● **What is expected**
Could the data below be copied out in full, word for word?

»»

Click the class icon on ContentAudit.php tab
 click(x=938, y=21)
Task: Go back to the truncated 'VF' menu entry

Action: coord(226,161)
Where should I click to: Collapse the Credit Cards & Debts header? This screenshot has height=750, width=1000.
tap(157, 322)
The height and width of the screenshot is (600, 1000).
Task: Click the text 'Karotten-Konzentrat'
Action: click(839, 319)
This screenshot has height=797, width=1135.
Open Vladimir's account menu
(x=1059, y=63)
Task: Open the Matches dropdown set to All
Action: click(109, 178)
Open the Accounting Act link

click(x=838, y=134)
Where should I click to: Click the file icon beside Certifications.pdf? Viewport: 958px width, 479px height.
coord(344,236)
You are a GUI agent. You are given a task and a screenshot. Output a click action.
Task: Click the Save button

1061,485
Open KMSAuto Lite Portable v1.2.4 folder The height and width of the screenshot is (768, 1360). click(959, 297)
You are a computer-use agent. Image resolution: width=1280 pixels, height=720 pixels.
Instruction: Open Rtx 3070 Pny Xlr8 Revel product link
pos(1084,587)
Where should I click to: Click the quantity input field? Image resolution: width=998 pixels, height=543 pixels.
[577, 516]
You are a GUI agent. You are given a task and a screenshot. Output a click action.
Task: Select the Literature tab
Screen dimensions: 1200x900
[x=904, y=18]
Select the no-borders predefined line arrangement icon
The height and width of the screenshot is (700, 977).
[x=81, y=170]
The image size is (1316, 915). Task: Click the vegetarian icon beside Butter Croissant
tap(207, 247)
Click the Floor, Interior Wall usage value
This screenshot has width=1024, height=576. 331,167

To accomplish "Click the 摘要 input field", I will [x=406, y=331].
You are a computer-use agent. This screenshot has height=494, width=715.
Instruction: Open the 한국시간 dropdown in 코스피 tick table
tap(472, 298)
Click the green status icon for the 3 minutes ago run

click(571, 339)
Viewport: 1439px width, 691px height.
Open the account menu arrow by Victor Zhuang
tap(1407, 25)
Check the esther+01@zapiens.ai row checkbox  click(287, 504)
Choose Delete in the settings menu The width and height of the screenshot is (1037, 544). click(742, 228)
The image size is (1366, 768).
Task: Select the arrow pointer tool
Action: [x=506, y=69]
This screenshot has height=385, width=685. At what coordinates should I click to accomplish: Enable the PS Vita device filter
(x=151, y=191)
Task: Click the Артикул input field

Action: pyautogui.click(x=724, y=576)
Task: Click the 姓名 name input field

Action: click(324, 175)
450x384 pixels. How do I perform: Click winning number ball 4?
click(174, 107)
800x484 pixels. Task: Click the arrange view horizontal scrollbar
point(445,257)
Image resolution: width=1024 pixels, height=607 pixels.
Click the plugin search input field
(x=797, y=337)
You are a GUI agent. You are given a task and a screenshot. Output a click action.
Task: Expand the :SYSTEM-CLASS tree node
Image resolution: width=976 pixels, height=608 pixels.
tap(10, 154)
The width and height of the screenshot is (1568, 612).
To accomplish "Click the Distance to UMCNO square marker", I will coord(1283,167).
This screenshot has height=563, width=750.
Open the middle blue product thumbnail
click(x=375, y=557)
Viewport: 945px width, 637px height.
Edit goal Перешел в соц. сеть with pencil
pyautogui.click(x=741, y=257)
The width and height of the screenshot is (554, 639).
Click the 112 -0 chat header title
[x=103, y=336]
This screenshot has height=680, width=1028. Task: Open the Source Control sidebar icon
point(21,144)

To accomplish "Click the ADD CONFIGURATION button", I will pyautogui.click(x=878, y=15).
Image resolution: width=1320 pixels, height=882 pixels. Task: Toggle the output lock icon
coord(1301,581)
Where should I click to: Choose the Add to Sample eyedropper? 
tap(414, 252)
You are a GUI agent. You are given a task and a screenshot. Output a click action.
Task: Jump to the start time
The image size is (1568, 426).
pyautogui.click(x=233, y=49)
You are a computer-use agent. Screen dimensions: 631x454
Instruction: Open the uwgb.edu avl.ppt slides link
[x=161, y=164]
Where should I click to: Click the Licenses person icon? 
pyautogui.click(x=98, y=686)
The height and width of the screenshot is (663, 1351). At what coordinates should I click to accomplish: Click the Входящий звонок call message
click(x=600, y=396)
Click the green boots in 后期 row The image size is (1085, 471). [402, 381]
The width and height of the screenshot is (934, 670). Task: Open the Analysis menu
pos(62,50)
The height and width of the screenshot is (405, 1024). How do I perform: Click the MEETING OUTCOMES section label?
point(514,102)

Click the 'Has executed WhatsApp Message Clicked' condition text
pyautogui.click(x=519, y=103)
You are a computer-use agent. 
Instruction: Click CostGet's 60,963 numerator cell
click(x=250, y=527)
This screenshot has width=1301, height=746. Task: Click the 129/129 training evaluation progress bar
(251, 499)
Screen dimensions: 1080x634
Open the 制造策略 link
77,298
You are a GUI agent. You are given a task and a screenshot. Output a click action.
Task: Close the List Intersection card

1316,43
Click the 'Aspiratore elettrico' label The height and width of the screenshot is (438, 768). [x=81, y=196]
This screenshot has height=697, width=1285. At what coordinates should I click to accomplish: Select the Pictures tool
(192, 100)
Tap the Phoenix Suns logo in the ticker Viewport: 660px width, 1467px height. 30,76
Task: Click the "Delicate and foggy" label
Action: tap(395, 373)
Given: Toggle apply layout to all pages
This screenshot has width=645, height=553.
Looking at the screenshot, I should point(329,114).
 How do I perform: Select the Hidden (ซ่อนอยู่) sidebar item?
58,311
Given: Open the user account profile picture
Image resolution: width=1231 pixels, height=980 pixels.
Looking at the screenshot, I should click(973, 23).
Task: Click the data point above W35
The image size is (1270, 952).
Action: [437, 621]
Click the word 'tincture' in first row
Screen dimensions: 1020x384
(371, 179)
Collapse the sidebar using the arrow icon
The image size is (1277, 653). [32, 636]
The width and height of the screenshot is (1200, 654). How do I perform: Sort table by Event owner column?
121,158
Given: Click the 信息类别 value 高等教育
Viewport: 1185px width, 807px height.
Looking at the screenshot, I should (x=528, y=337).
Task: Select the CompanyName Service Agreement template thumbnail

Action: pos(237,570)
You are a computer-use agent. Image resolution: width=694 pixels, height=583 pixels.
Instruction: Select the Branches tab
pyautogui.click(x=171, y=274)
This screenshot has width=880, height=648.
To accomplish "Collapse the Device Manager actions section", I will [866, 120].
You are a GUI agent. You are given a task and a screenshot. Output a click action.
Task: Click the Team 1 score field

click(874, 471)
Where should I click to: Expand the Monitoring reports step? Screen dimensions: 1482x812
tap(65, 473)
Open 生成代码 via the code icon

««

● **Solved exercise**
Click the class icon on ContentAudit.php tab
 click(x=938, y=21)
Task: Go back to the truncated 'VF' menu entry

Action: coord(226,161)
Where should I click to: Collapse the Credit Cards & Debts header? This screenshot has height=750, width=1000.
tap(157, 322)
The height and width of the screenshot is (600, 1000).
Task: Click the text 'Karotten-Konzentrat'
Action: click(839, 319)
This screenshot has height=797, width=1135.
Open Vladimir's account menu
(x=1059, y=63)
Task: Open the Matches dropdown set to All
Action: click(109, 178)
Open the Accounting Act link

click(x=838, y=134)
Where should I click to: Click the file icon beside Certifications.pdf? Viewport: 958px width, 479px height.
coord(344,236)
You are a GUI agent. You are given a task and a screenshot. Output a click action.
Task: Click the Save button

1061,485
Open KMSAuto Lite Portable v1.2.4 folder The height and width of the screenshot is (768, 1360). click(959, 297)
You are a computer-use agent. Image resolution: width=1280 pixels, height=720 pixels.
Instruction: Open Rtx 3070 Pny Xlr8 Revel product link
pos(1084,587)
Where should I click to: Click the quantity input field? Image resolution: width=998 pixels, height=543 pixels.
[577, 516]
You are a GUI agent. You are given a task and a screenshot. Output a click action.
Task: Select the Literature tab
Screen dimensions: 1200x900
[x=904, y=18]
Select the no-borders predefined line arrangement icon
The height and width of the screenshot is (700, 977).
[x=81, y=170]
The image size is (1316, 915). Task: Click the vegetarian icon beside Butter Croissant
tap(207, 247)
Click the Floor, Interior Wall usage value
This screenshot has width=1024, height=576. 331,167

To accomplish "Click the 摘要 input field", I will [x=406, y=331].
You are a computer-use agent. This screenshot has height=494, width=715.
Instruction: Open the 한국시간 dropdown in 코스피 tick table
tap(472, 298)
Click the green status icon for the 3 minutes ago run

click(571, 339)
Viewport: 1439px width, 691px height.
Open the account menu arrow by Victor Zhuang
tap(1407, 25)
Check the esther+01@zapiens.ai row checkbox  click(287, 504)
Choose Delete in the settings menu The width and height of the screenshot is (1037, 544). click(742, 228)
The image size is (1366, 768).
Task: Select the arrow pointer tool
Action: [x=506, y=69]
This screenshot has height=385, width=685. At what coordinates should I click to accomplish: Enable the PS Vita device filter
(x=151, y=191)
Task: Click the Артикул input field

Action: pyautogui.click(x=724, y=576)
Task: Click the 姓名 name input field

Action: click(324, 175)
450x384 pixels. How do I perform: Click winning number ball 4?
click(174, 107)
800x484 pixels. Task: Click the arrange view horizontal scrollbar
point(445,257)
Image resolution: width=1024 pixels, height=607 pixels.
Click the plugin search input field
(x=797, y=337)
You are a GUI agent. You are given a task and a screenshot. Output a click action.
Task: Expand the :SYSTEM-CLASS tree node
Image resolution: width=976 pixels, height=608 pixels.
tap(10, 154)
The width and height of the screenshot is (1568, 612).
To accomplish "Click the Distance to UMCNO square marker", I will coord(1283,167).
This screenshot has height=563, width=750.
Open the middle blue product thumbnail
click(x=375, y=557)
Viewport: 945px width, 637px height.
Edit goal Перешел в соц. сеть with pencil
pyautogui.click(x=741, y=257)
The width and height of the screenshot is (554, 639).
Click the 112 -0 chat header title
[x=103, y=336]
This screenshot has height=680, width=1028. Task: Open the Source Control sidebar icon
point(21,144)

To accomplish "Click the ADD CONFIGURATION button", I will pyautogui.click(x=878, y=15).
Image resolution: width=1320 pixels, height=882 pixels. Task: Toggle the output lock icon
coord(1301,581)
Where should I click to: Choose the Add to Sample eyedropper? 
tap(414, 252)
You are a GUI agent. You are given a task and a screenshot. Output a click action.
Task: Jump to the start time
The image size is (1568, 426).
pyautogui.click(x=233, y=49)
You are a computer-use agent. Screen dimensions: 631x454
Instruction: Open the uwgb.edu avl.ppt slides link
[x=161, y=164]
Where should I click to: Click the Licenses person icon? 
pyautogui.click(x=98, y=686)
The height and width of the screenshot is (663, 1351). At what coordinates should I click to accomplish: Click the Входящий звонок call message
click(x=600, y=396)
Click the green boots in 后期 row The image size is (1085, 471). [402, 381]
The width and height of the screenshot is (934, 670). Task: Open the Analysis menu
pos(62,50)
The height and width of the screenshot is (405, 1024). How do I perform: Click the MEETING OUTCOMES section label?
point(514,102)

Click the 'Has executed WhatsApp Message Clicked' condition text
pyautogui.click(x=519, y=103)
You are a computer-use agent. 
Instruction: Click CostGet's 60,963 numerator cell
click(x=250, y=527)
This screenshot has width=1301, height=746. Task: Click the 129/129 training evaluation progress bar
(251, 499)
Screen dimensions: 1080x634
Open the 制造策略 link
77,298
You are a GUI agent. You are given a task and a screenshot. Output a click action.
Task: Close the List Intersection card

1316,43
Click the 'Aspiratore elettrico' label The height and width of the screenshot is (438, 768). [x=81, y=196]
This screenshot has height=697, width=1285. At what coordinates should I click to accomplish: Select the Pictures tool
(192, 100)
Tap the Phoenix Suns logo in the ticker Viewport: 660px width, 1467px height. 30,76
Task: Click the "Delicate and foggy" label
Action: tap(395, 373)
Given: Toggle apply layout to all pages
This screenshot has width=645, height=553.
Looking at the screenshot, I should point(329,114).
 How do I perform: Select the Hidden (ซ่อนอยู่) sidebar item?
58,311
Given: Open the user account profile picture
Image resolution: width=1231 pixels, height=980 pixels.
Looking at the screenshot, I should click(973, 23).
Task: Click the data point above W35
The image size is (1270, 952).
Action: [437, 621]
Click the word 'tincture' in first row
Screen dimensions: 1020x384
(371, 179)
Collapse the sidebar using the arrow icon
The image size is (1277, 653). [32, 636]
The width and height of the screenshot is (1200, 654). How do I perform: Sort table by Event owner column?
121,158
Given: Click the 信息类别 value 高等教育
Viewport: 1185px width, 807px height.
Looking at the screenshot, I should (x=528, y=337).
Task: Select the CompanyName Service Agreement template thumbnail

Action: pos(237,570)
You are a computer-use agent. Image resolution: width=694 pixels, height=583 pixels.
Instruction: Select the Branches tab
pyautogui.click(x=171, y=274)
This screenshot has width=880, height=648.
To accomplish "Collapse the Device Manager actions section", I will [866, 120].
You are a GUI agent. You are given a task and a screenshot. Output a click action.
Task: Click the Team 1 score field

click(874, 471)
Where should I click to: Expand the Monitoring reports step? Screen dimensions: 1482x812
tap(65, 473)
Open 生成代码 via the code icon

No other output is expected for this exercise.